Secondo fonti giornalistiche, la Bosnia Erzegovina sarebbe sull'orlo del fallimento
scritto per noi da
Luciana Grosso
Cosi si fa con 221 euro?
Dipende. Qualcuno compra un paio di scarpe, qualcuno parte per un
week end fuori porta, qualcuno fa la spesa. In Bosnia Erzegovina, con
221 euro, si amministra lo Stato. O almeno si pretende di farlo.

A tanto ammonterebbe,
infatti, il capitale depositato nelle casse del ministero del Tesoro.

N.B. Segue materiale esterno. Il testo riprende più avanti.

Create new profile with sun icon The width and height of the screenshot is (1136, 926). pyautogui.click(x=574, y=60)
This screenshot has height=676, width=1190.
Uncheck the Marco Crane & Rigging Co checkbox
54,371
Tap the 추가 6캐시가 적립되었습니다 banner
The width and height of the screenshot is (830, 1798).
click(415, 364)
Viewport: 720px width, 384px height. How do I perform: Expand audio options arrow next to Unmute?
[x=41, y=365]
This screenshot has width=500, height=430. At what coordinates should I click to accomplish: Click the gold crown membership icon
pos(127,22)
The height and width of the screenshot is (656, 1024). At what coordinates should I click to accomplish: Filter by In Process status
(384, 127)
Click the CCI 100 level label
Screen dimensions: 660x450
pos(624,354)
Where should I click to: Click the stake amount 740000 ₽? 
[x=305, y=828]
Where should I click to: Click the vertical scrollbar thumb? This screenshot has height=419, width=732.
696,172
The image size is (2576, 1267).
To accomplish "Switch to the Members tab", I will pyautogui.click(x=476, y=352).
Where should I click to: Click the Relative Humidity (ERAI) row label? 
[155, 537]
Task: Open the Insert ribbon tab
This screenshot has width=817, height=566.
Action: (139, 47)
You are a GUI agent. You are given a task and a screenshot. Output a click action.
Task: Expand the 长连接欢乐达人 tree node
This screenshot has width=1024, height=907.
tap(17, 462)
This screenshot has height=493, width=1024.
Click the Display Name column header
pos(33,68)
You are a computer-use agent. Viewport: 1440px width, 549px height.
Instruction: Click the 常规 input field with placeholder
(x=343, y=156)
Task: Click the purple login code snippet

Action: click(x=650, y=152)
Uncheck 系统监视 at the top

A riferirlo, per ora, sono solo indiscrezioni, fonti giornalistiche,
parole sussurrate a mezza voce che trapelano dal palazzo della Presidenza. Tra
i
principali accusati del crack, il ministro delle Finanze Vjekoslav
Bevanda e il premier Nedzad Brankovic. Avrebbero speso molto di più
del possibile, resi euforici dagli inaspettati introiti provenienti
dall’Iva, avrebbero voluto realizzare l’idea, in sé
lodevole, di pagare finalmente i sussidi di disoccupazione arretrati
ai veterani di guerra. Ma, oltre a questa gestione prodiga in
direzione dello stato assistenziale, ci sarebbero anche sprechi. Come quello,
di cui parla il quotidiano
Dnevni Avaz,
di aver acquistato un'imbarcazione extra lusso - dal valore di circa
85mila euro - destinata al resort turistico di Trpanj riservato ai
politici. La situazione resta fumosa, ma è innegabile che
l’economia bosniaca, sia stagnante e immobile. Sebbene
l’agricoltura sia quasi del tutto in mani private, le aziende
agricole sono piccole e scarsamente efficienti. I loro prodotti,
seppure ottimi sono rivolti al mercato interno (anche perché è
quasi impossibile per un bosniaco commerciare con l’estero).

La
spesa pubblica fuori controllo vale il 40 percento del Pil. La
disoccupazione, stimata intorno al 45,5 percento, è scavalcata solo da
Zimbabwe (80 percento), Burkina Faso (77 percento) e Zambia (50 percento).
Le statistiche, comunque,
non danno il quadro reale della situazione, poiché lasciano
fuori i dati relativi al sommerso. Un inaspettato soccorso alle
malconce casse federali potrebbe arrivare dall’altra entità che compone la Bosnia
Erzegovina,
la Repubblica Srbska, che cresce a colpi di riforme. Eppure il premier Dodik
nega di voler essere coinvolto nelle vicende musulmane. ''Non
posso, né voglio aiutarli'', ha dichiarato, ''e
probabilmente neanche loro lo farebbero. Mi dispiace, il premier
federale Nedzad Brankovic è un ottimo manager e avrebbe potuto
far bene. Ma ha messo in campo una politica sociale insostenibile per
le casse statali''. Per i prossimi giorni è
previsto l’interrogatorio, di fronte al ministro degli Interni, del
primo ministro.
Forbes, prestigiosa rivista economica, ha collocato, nella classifica dei paesi economicamente meno affidabili, la Bosnia
tra
Burkina Faso e Benin, definendolo come la realtà “più
povera” tra quelle sorte dalle macerie dell’ex Jugoslavia.